What you need to do | From the material below, reproduce exactly the stretch of lines that begins with the line holding "This screenshot has width=275, height=356." and ends with the line holding "Open the Intruder main tab", skipping the pictures.

Supplied information |
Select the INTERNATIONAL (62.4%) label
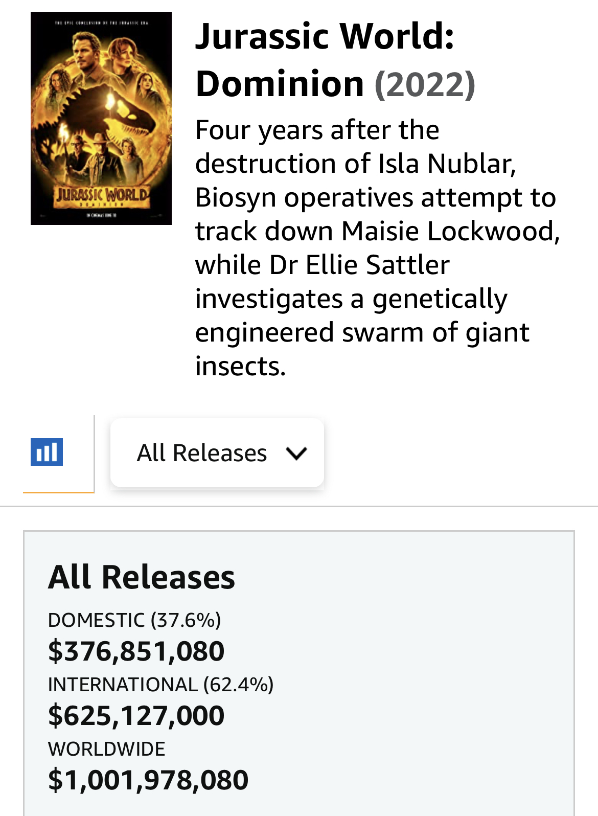Image resolution: width=598 pixels, height=816 pixels. coord(160,684)
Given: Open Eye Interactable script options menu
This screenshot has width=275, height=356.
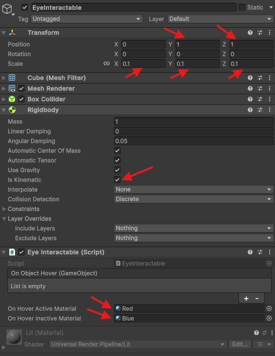Looking at the screenshot, I should click(270, 252).
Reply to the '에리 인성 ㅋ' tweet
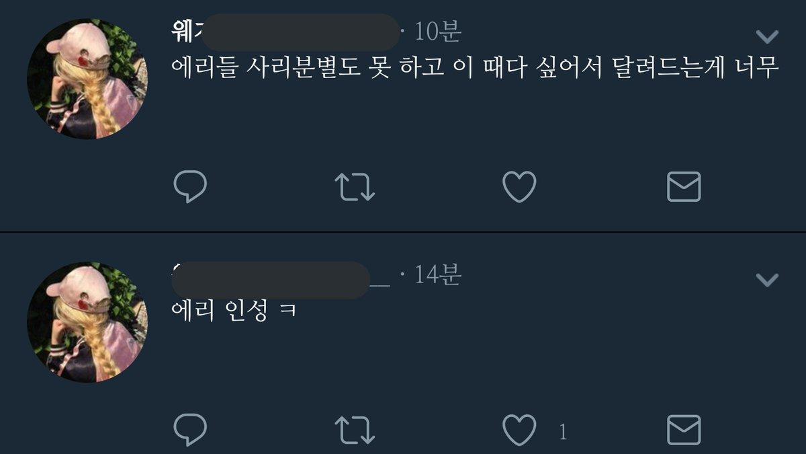This screenshot has width=806, height=454. pos(190,430)
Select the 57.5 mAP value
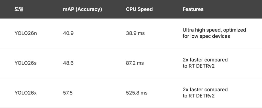 68,93
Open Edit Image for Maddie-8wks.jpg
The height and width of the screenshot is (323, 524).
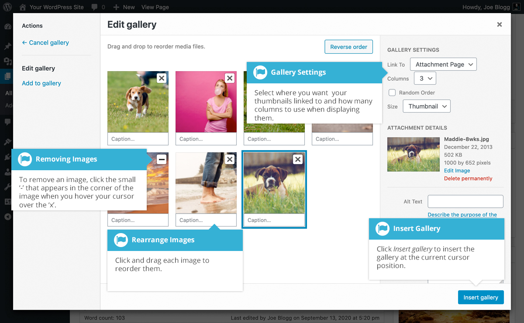457,171
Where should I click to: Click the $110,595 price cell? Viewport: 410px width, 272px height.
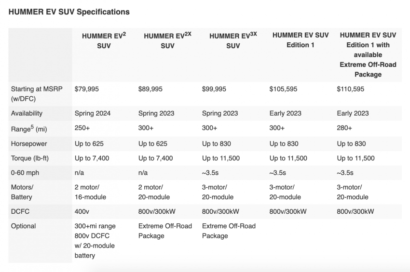[x=350, y=89]
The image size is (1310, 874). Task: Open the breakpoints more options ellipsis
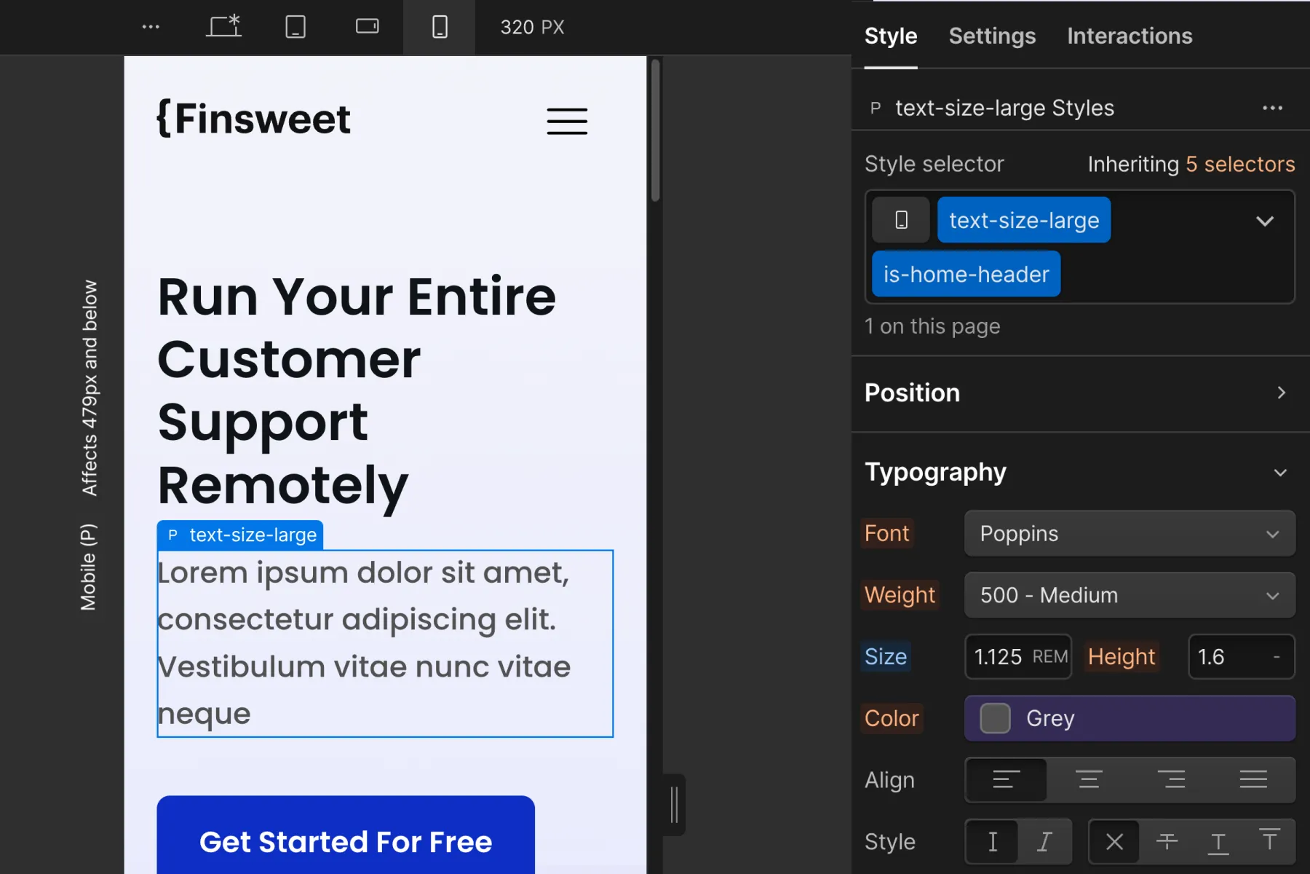click(x=151, y=27)
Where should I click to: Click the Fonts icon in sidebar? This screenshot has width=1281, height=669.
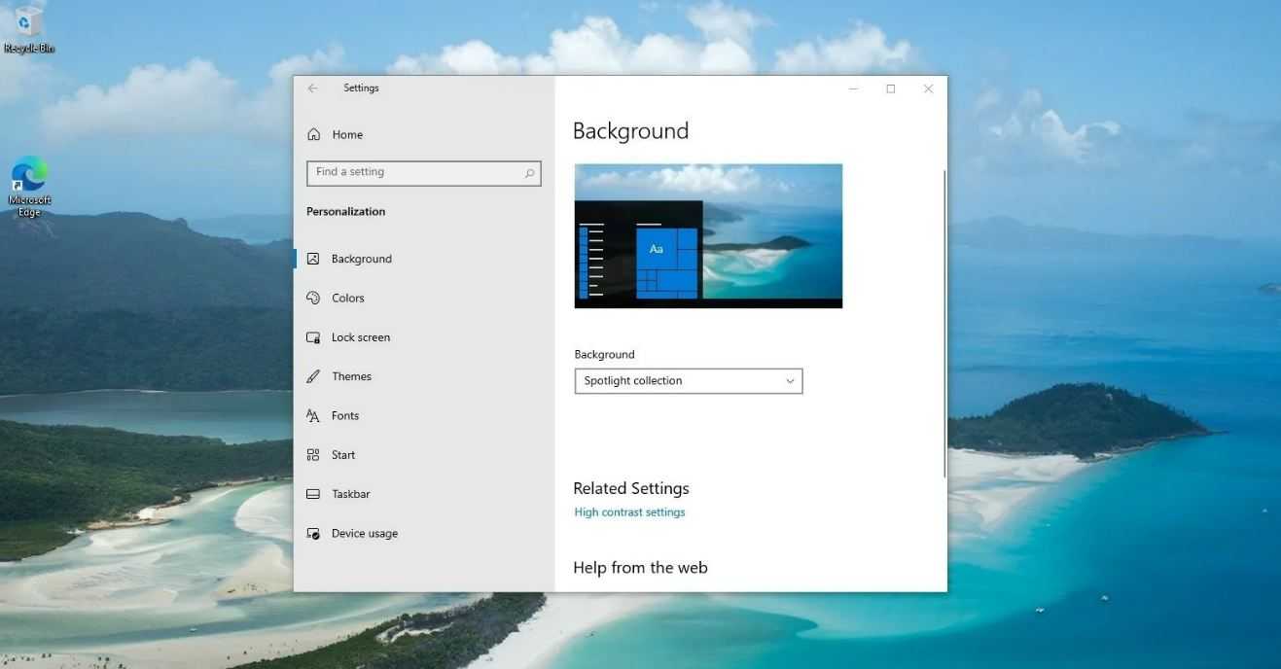pos(313,416)
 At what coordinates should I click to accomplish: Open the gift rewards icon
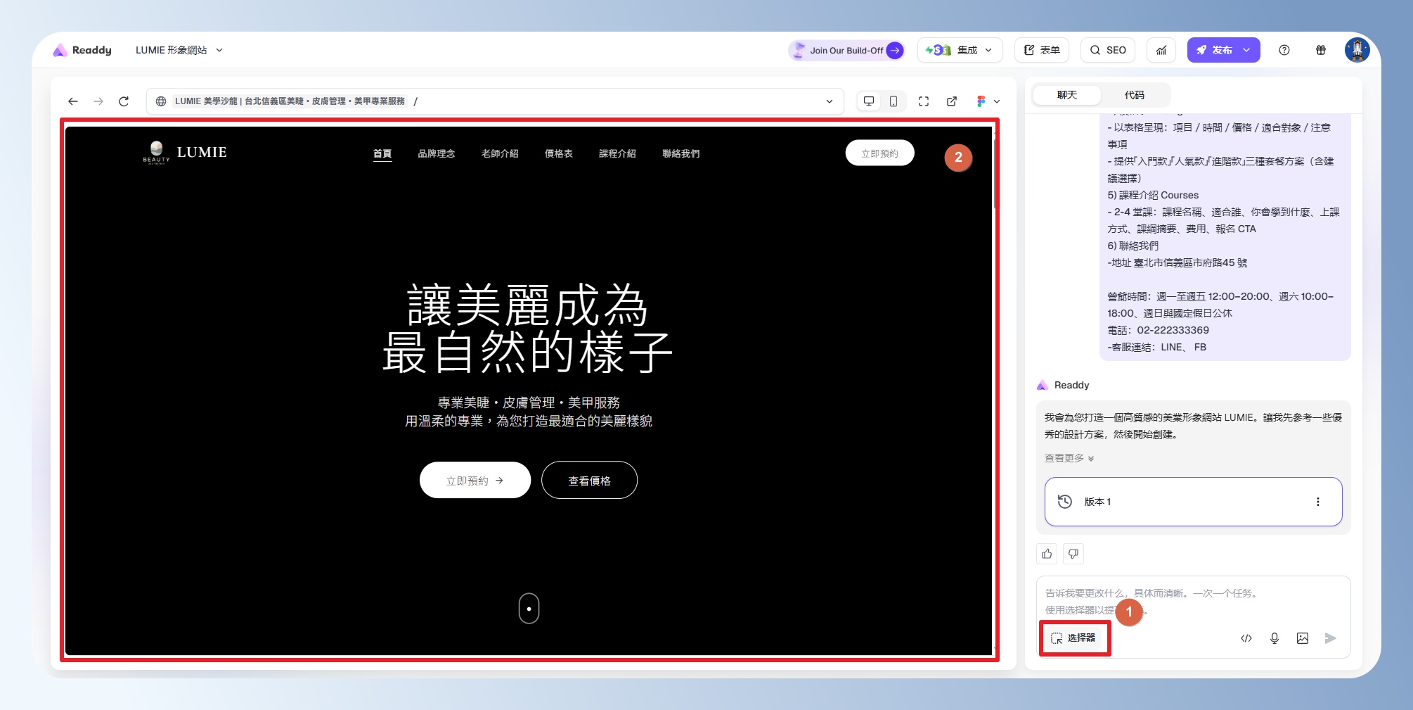coord(1321,50)
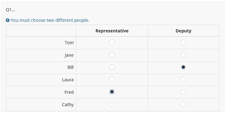This screenshot has width=226, height=114.
Task: Click the 'You must choose two different people' message
Action: [50, 20]
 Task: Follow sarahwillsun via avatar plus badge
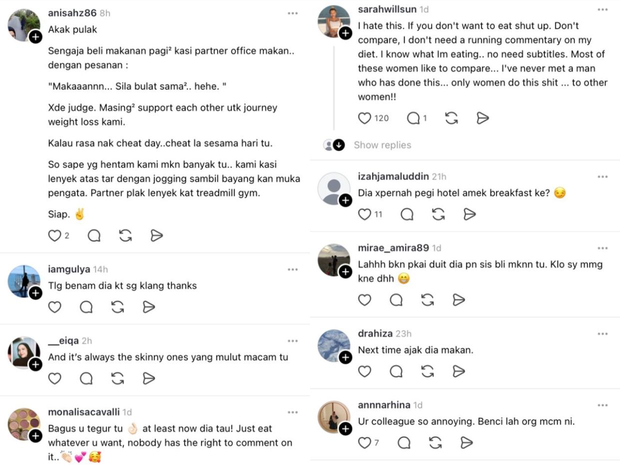click(346, 34)
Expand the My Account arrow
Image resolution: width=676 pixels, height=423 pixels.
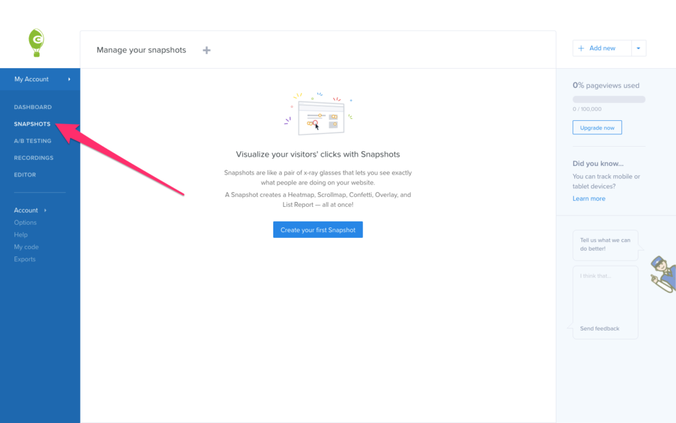69,79
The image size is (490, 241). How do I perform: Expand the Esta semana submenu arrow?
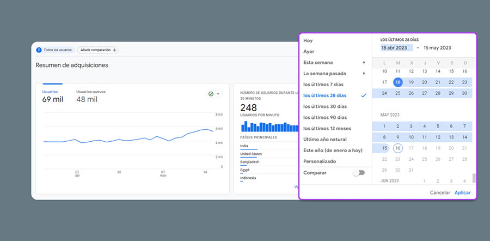click(364, 62)
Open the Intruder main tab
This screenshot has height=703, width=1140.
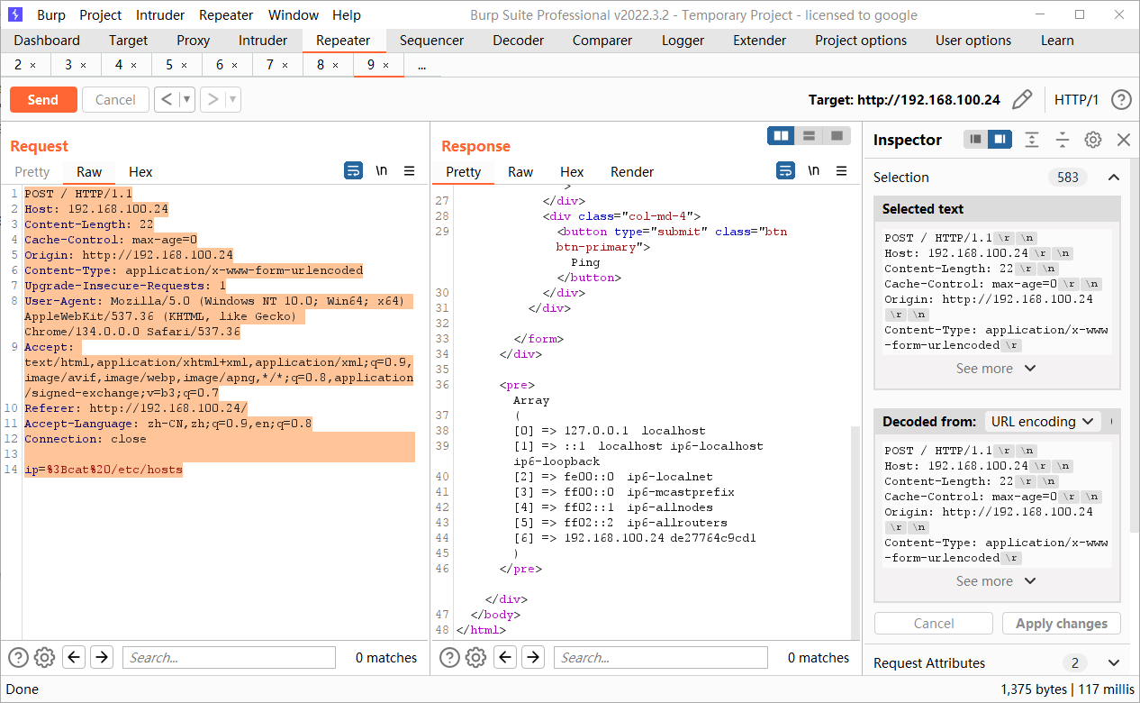(263, 41)
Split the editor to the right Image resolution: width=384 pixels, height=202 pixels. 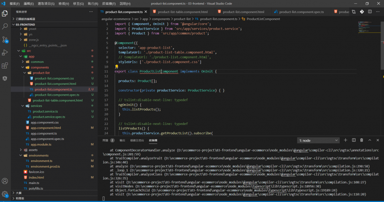(x=370, y=12)
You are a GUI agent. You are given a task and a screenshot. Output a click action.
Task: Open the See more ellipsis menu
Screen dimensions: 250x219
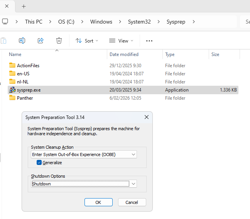point(149,41)
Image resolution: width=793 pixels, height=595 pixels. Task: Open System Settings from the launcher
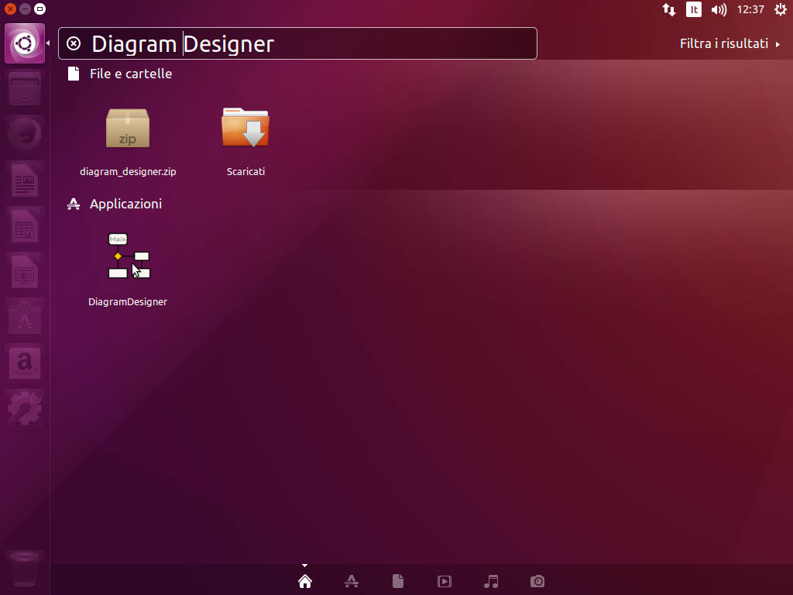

Task output |
This screenshot has width=275, height=356.
Looking at the screenshot, I should click(270, 252).
Reply to the '에리 인성 ㅋ' tweet
This screenshot has width=806, height=454. pos(190,430)
Select the 57.5 mAP value
 68,93
Open Edit Image for Maddie-8wks.jpg
The height and width of the screenshot is (323, 524).
457,171
Where should I click to: Click the $110,595 price cell? Viewport: 410px width, 272px height.
[x=350, y=89]
The image size is (1310, 874). Task: Open the breakpoints more options ellipsis
click(x=151, y=27)
Where should I click to: Click the Fonts icon in sidebar? This screenshot has width=1281, height=669.
pos(313,416)
 At what coordinates should I click to accomplish: Open the gift rewards icon
coord(1321,50)
This screenshot has width=226, height=114.
Task: Click the 'You must choose two different people' message
Action: [50, 20]
 Task: Follow sarahwillsun via avatar plus badge
click(346, 34)
Expand the My Account arrow
Image resolution: width=676 pixels, height=423 pixels.
69,79
The image size is (490, 241). How do I perform: Expand the Esta semana submenu arrow?
click(364, 62)
Open the Intruder main tab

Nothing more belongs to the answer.